Set tasks >>
a. According to the passage on pet sitter photo updates, how often should a sitter send a photo update during a reservation?
b. Carry on the passage about pet sitter photo updates, picking up after its final sentence.

Given passage >>
━━━━━━━━

During the reservation, we recommend sending a photo update at least once a day. For pet owners, it is really nice and reassuring to see how things are going with their dog, cat or other pet. Via the Pawshake App, you can easily take photos and tag the pet. Dinnertime, playtime or during a nice walk is a great time to take a snap. This gives a good impression of the situation at home and makes the difference between an average pet sitter and a really great one. So: don't wait until the owner asks you how things are going, but make sure you inform them proactively.
>In your photo-updates, you can show how much fun you and your furry guest have together!

━━━━━━━━

Provided material >>
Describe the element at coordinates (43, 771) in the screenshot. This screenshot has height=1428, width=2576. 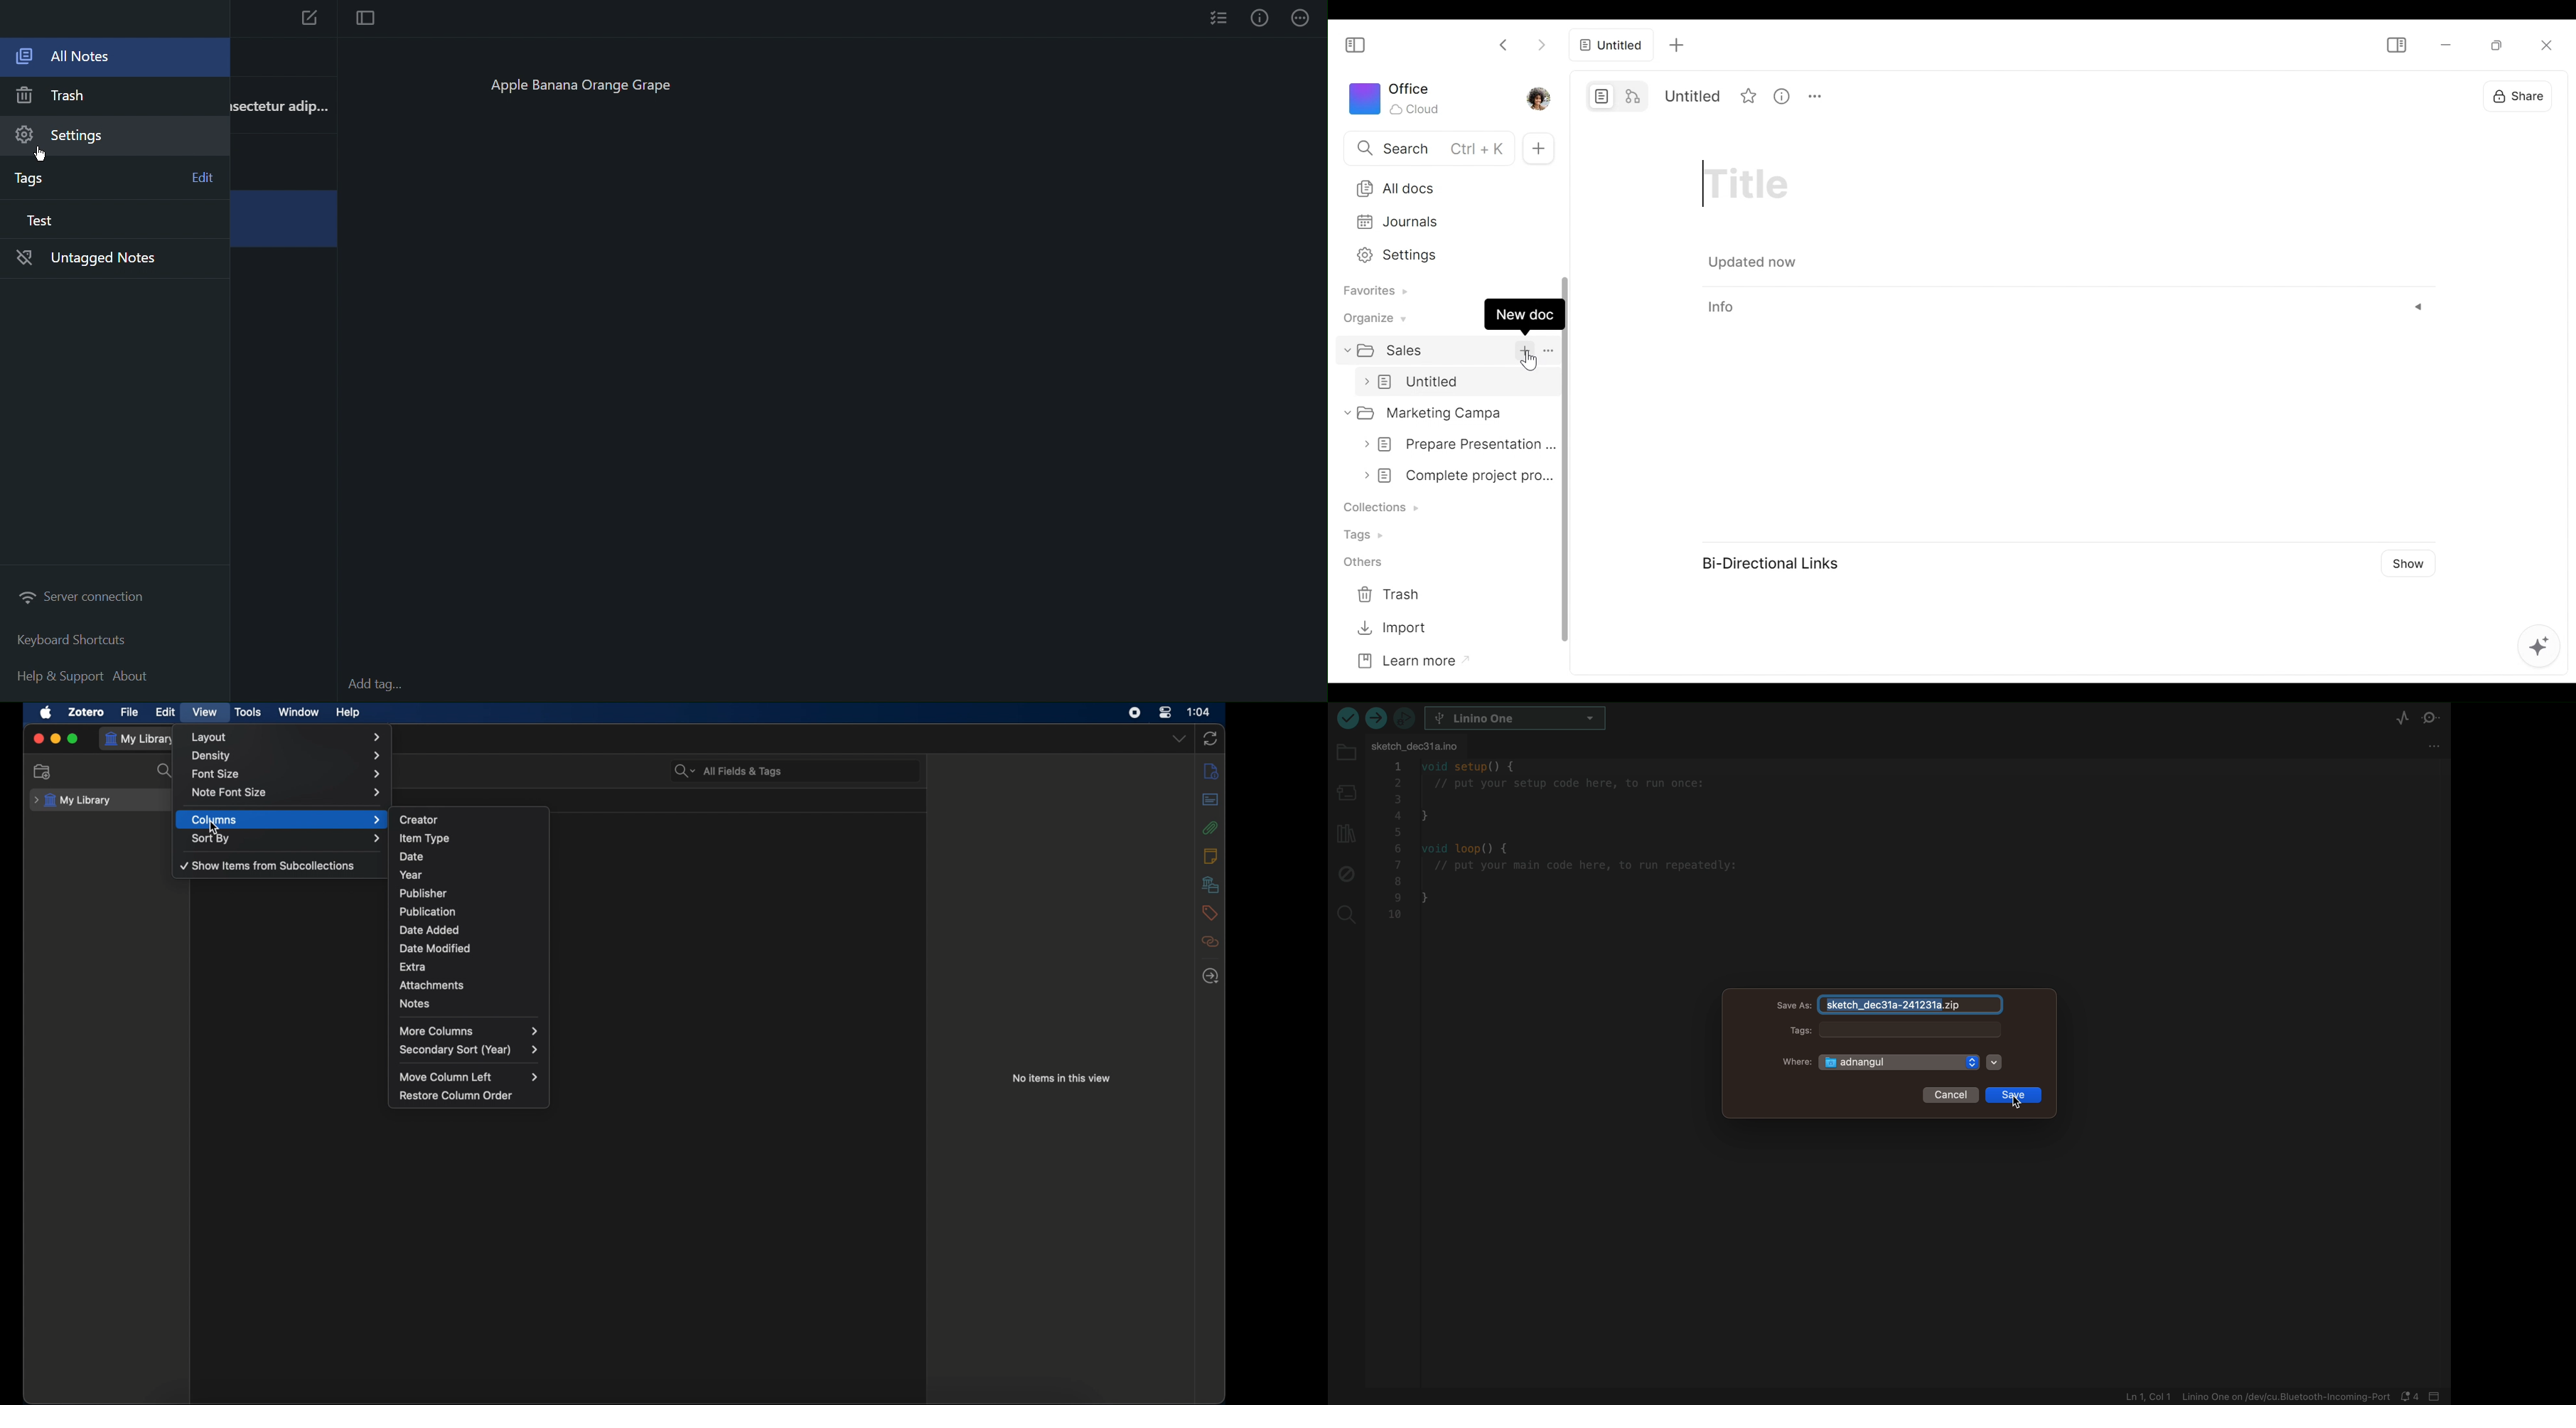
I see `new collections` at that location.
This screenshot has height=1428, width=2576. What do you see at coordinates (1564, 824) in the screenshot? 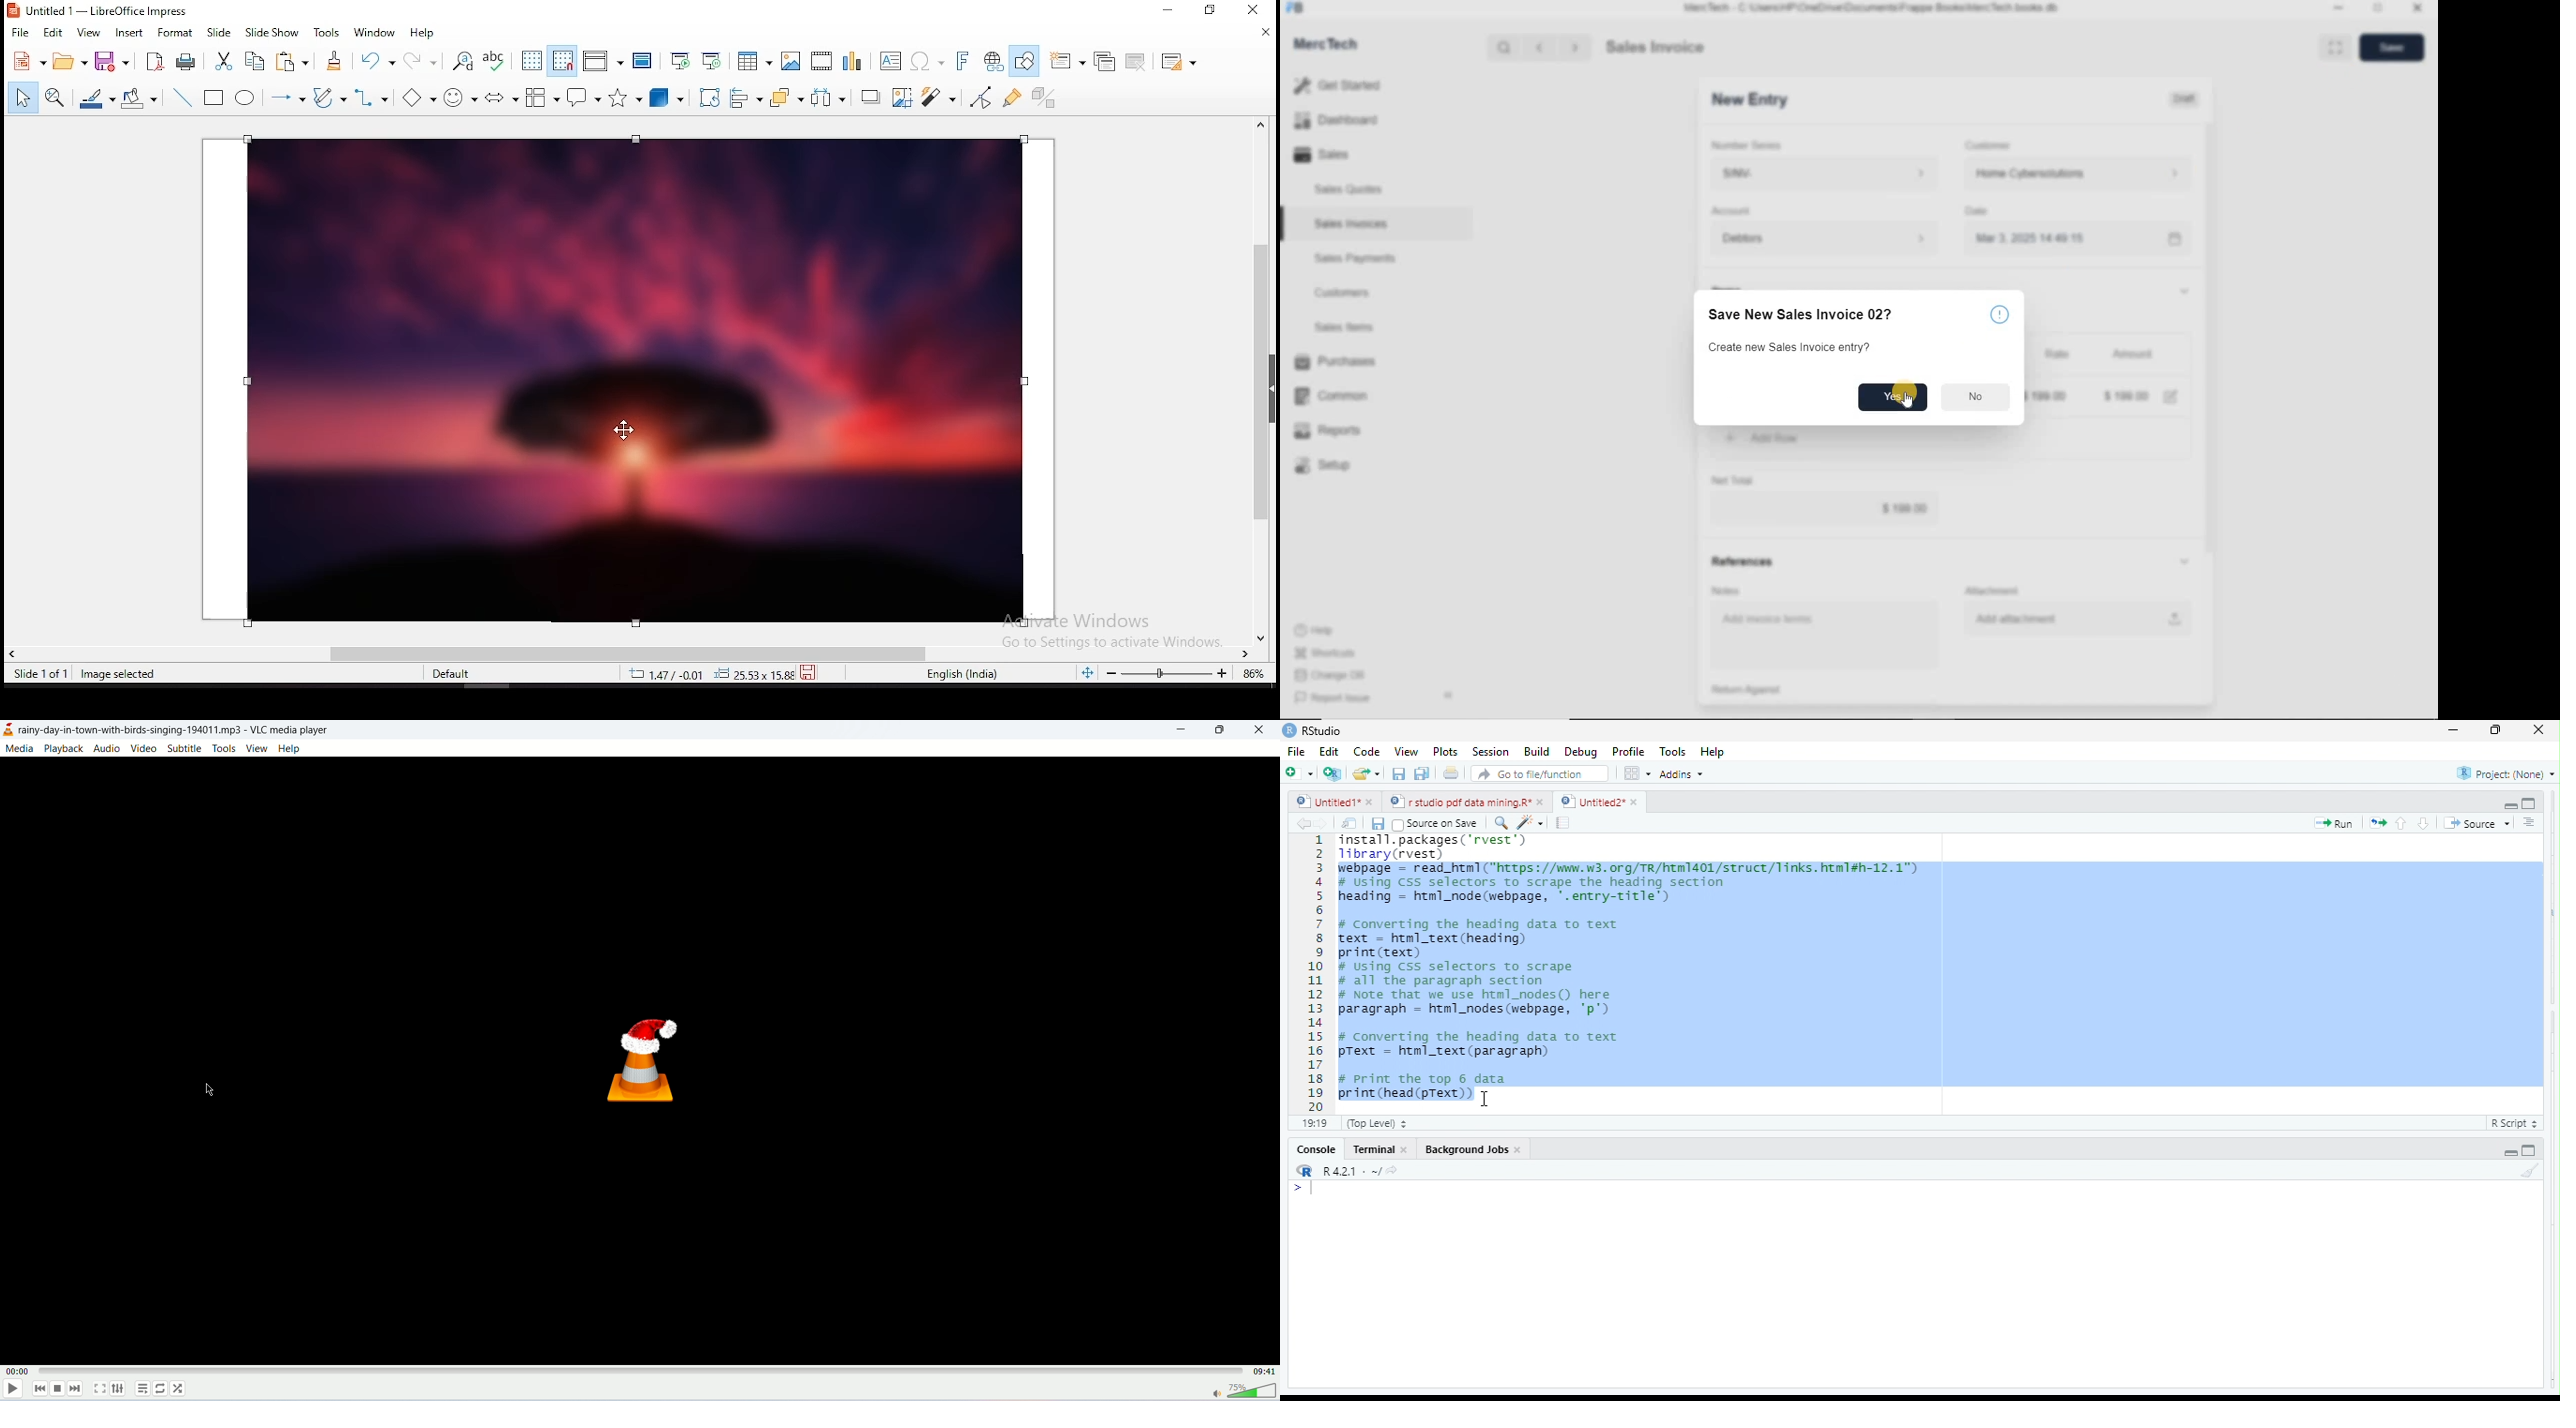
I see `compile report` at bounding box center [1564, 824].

━━━━━━━━

Expected answers >>
a. At least once a day.

b.
Questions and concerns
During the reservation, it might happen that you notice something strange about the pet. Maybe the dog or cat behaves differently, eats a lot or very little, is scared or stressed or shows signs of separation anxiety - something that might worry you. It is important to communicate honestly and openly with the owner, without causing unnecessary panic. Transparent communication ensures that the owner is informed and this gives peace of mind, even when there are concerns. Is there something you want to discuss with the pet owner? You can message them with the Pawshake App. Explain the situation to the owner and ask for his/her feedback. In most cases, the owner will be able to give you useful advice. After all, he or she knows their dog or cat best!
Can't you reach the pet owner at their holiday address? Before the booking starts, always ask for a back-up contact and emergency numbers such as those of their regular veterinarian. It's also a good idea to send a final message to the pet owner in which you summarize how the reservation went and what your follow-up agreements are - for example, the key exchange or pick-up and drop-off of the pet. Do you offer home visits? Then, preferably, agree to not leave the key in the house on your last visit, but keep the key with you until the owner is back at home with the pet. By doing this, you can drop over in case the owner experiences a delayed flight or car problems.
Become a pet sitter?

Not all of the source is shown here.